In Österreichs Bildungssystem herrscht derzeit "Zwei-Klassen-Mehrsprachigkeit", kritisiert der Sprachwissenschafter Hans-Jürgen Krumm anlässlich der Tagung "Mehrsprachigkeit und Professionalisierung in pädagogischen Berufen" an der Uni Wien. Denn während Sprachen wie Englisch und Französisch als Garant für eine "ordentliche Bildungskarriere" gelten würden, gebe es für Migrantensprachen wie Türkisch kaum Wertschätzung.

"Niemand käme auf die Idee, ein Kind aus den USA, das Englisch, aber nicht Deutsch spricht, für nicht schulreif zu erklären. Bei Türkisch ist das hingegen ein ernsthaftes Argument", kritisiert Krumm. Die Folge dieser mangelnden Wertschätzung von Migrantensprachen: "Schule macht mehrsprachige Schüler einsprachig statt Einsprachige mehrsprachig."

Dabei, verweist Krumm auf Ergebnisse der Studie "Multilingual Cities", würden Kinder mit Migrationshintergrund oftmals sogar schon zwei oder drei Sprachen in Kindergarten und Schule mitbringen. Dazu komme die Absurdität, dass diese nicht-wertgeschätzten Migrantensprachen in der Wirtschaft eigentlich stark nachgefragt würden. Laut einer Studie verliere Österreich sieben Mrd. Euro an Exporterlösen, weil an den berufsbildenden Schulen nicht genug Sprachvielfalt angeboten werde. Der Linguist plädiert deshalb dafür, den derzeit in 23 Sprachen angebotenen muttersprachlichen Unterricht nicht nur auszubauen, sondern auch für Kinder deutscher Muttersprache zu öffnen.

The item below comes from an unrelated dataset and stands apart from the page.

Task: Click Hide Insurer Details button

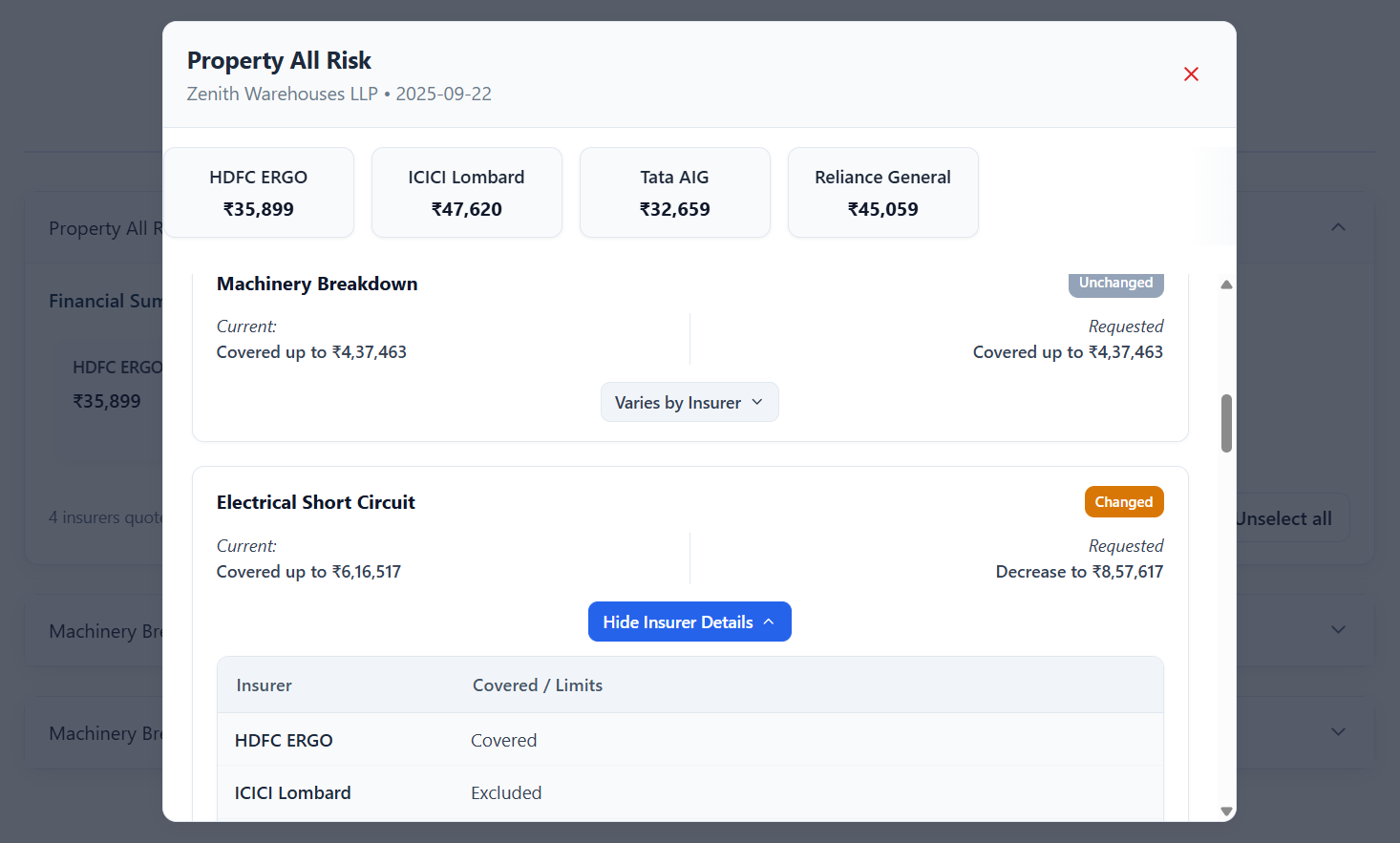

Gegen getrennten Unterricht

Gleichzeitig wehrt sich Krumm gegen getrennten Unterricht von Kindern, die zu Schulbeginn nicht Deutsch können - vor allem, wenn es um ein verpflichtendes Vorschuljahr geht, wie Integrationsstaatssekretär Sebastian Kurz (ÖVP) das fordert. "Wenn ein Kind in einer seiner Sprachen schulreif ist, kann ich erwarten, dass es den bisher fehlenden Kontakt durch etwas zusätzliche Förderung rasch ausgleicht", betont Krumm die "unglaublichen Sprünge" von Kindern bei der Sprachentwicklung. Dafür würde vielfach schon eine halbe oder eine Stunde pro Tag reichen. Die übrige Zeit sollten die Kinder in der Klasse verbringen, da sie in diesem Alter viel mehr von anderen Kindern als von Lehrern lernen würden. In einer Gruppe mit lauter Kindern, die nicht Deutsch können, sei das aber nicht möglich.

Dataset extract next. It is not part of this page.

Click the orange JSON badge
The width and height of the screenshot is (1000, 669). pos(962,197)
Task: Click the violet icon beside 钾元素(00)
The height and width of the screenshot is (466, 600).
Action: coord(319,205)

Für jene Kinder, bei denen aufgrund ihrer sozialen oder familiären Verhältnisse diese Art der Förderung nicht reiche, können separate Fördergruppen dennoch sinnvoll sein. Allerdings wehrt Krumm sich dagegen, dass diese Trennung dann gleich für ein Jahr erfolgt. "Dass eine Schulleitung in einer Viertel- oder halben Stunde entscheiden soll, ob ein Kind Sprachförderung braucht und ob es in die Vorschule gehen muss, halte ich für eine völlige Überforderung." Die massiven Unterschiede beim Anteil von Schülern mit Migrationshintergrund in den Vorschulklassen zwischen den Bundesländern sieht Krumm als Beleg dafür, dass es bei solch punktuellen Entscheidungen "gar nicht mit rechten Dingen zugehen kann". Krumm wünscht sich flexible Modelle, bei denen die Kinder, sobald die Kommunikation funktioniert, wieder in den Klassenverband kommen. Und die Entscheidung, ob jemand Sprachförderung braucht, müsse nach längerer Beobachtung in Kooperation mit den Kindergartenpädagoginnen getroffen werden.

Sprachen sind keine Inseln

Wie schon vorhandene Sprachkenntnisse sogar beim Deutschlernen behilflich sein können, erklärt Krumm am Freitag bei der Tagung an der Uni Wien. Denn: "Wenn ein Sprachlehrer weiß, welche Sprachen ein Kind schon kann, kann er das nutzen." Derzeit werde jede Sprache wie eine Insel für sich behandelt, was allerdings "lernökonomischer Unsinn" sei. Krumm hat deshalb mit einem deutschen Kollegen im Auftrag des Unterrichtsministeriums ein "Curriculum Mehrsprachigkeit" entwickelt, bei dem beim Deutsch- oder Englischlernen auf bereits vorhandenen Kenntnissen aus anderen Sprachen aufgesetzt wird - indem man die Sprachen, die die Kinder schon können, mit der neuen Sprache vergleicht oder Unterschiede herausarbeitet.

Das funktioniere dank guter Hilfsmittel auch, ohne dass der Lehrer selbst zwingend eine oder mehrere Migrantensprachen beherrsche, betont Krumm. Wenn die Lehrkraft dann auch noch ein paar Sätze oder Zahlen in der Muttersprache der Schüler einbaue, werde auch noch den Kindern signalisiert, dass sie ihre Sprache respektiere und sich dafür interessiere. Dabei, betont Krumm, gehe es nicht darum, den Unterricht umzukrempeln und den ganzen Tag damit zu verbringen, alle Sprachen der Klasse zu bearbeiten. "Es gibt Techniken, damit man das spielerisch und in kurzer Zeit machen kann."

Pflichtmodul zu Spracherwerb

Für die Zukunft erwartet sich Krumm in dieser Frage Verbesserungen: Einerseits, weil die Pädagogischen Hochschulen (PH), die Lehrer u.a. für Volks-, Haupt- und Neue Mittelschulen ausbilden, aktiv um mehr Studenten mit Migrationshintergrund werben würden, andererseits weil künftig mit der Reform der Lehrerausbildung vermutlich alle Pädagogen ein Pflichtmodul zum Thema Spracherwerb belegen müssen.